さて、皆さんは、臨床実践しつつ、その中で自己課題を感じ、本学に集って頂いたと思います。情報収集法や研究手法を学び、これらの課題を解決する糸口を見つけることが出来たのでは無いでしょうか。ただ、1年前から蔓延したコロナ感染により、十分な研究ができなかったかもしれません。あるいは、研究期間の延長をせざるを得なかったり、内容変更をせざるを得なかったかもしれません。しかし、研究をまとめてみると、困難な思い出も、大きな学びであったと言えるかもしれません。

皆さんは、コロナ禍の自粛生活ではどのように過ごしていたでしょうか。幸い、私は出張や感染などで健康観察の自宅待機を課せられることはありませんでしたが、会議・学会などの活動は幸い(?)ほぼ全て中止あるいはリモートで行われたため、時間にゆとりを得ることができました。その中で、本当に必要なもの、価値のあるものを考えることができました。皆さんはいかがでしたでしょうか?

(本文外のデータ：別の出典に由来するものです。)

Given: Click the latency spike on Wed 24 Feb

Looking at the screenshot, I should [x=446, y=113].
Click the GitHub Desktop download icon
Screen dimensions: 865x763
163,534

そして、コロナ禍により、大きく変化を強いられているのは、移動制限とコミュニケーションのあり方です。皆さんはもう慣れたでしょうか?これまでの歴史を振り返ると、100年に一度発生する、世界的感染症を人類が克服するまで4年を要しています。そして、その後は大きな社会変革が起こっています。皆さんは、コロナ禍が落ち着いてきた後、元の世界に戻ることを想定しているでしょうか?我々が、どう考えているかと関係無く、社会は変革してゆきます。その先に何が起こるかは、誰もわかりません。試行錯誤しながら進むしかないと思います。

そのために、一番重要なのは、収集できるデータを客観的に収集して、論理的に解釈する力だと思います。すなわち、皆さんが大学院で学んだ手法そのものです。コロナ禍の中、社会が急速に変貌する中で、社会生活と学問・研究は一心同体であります。皆さんは、客観的及び論理的というものを身につけて、4月から新しい社会のリーダーとして巣立つのだと思います。単に、研究を行なった、なになにの分野に詳しい、専門知識があるというだけではなく、科学者としてその言動・行動が社会のリーダーとして求められ、期待されると思います。大学院生活では、いろいろなことを学んだと思います。それを社会に還元して、新しい社会のリーダーとして活躍することを希望します。

卒業おめでとうございます。そして、これからの活躍を祈りまして、私の言葉とさせていただきます。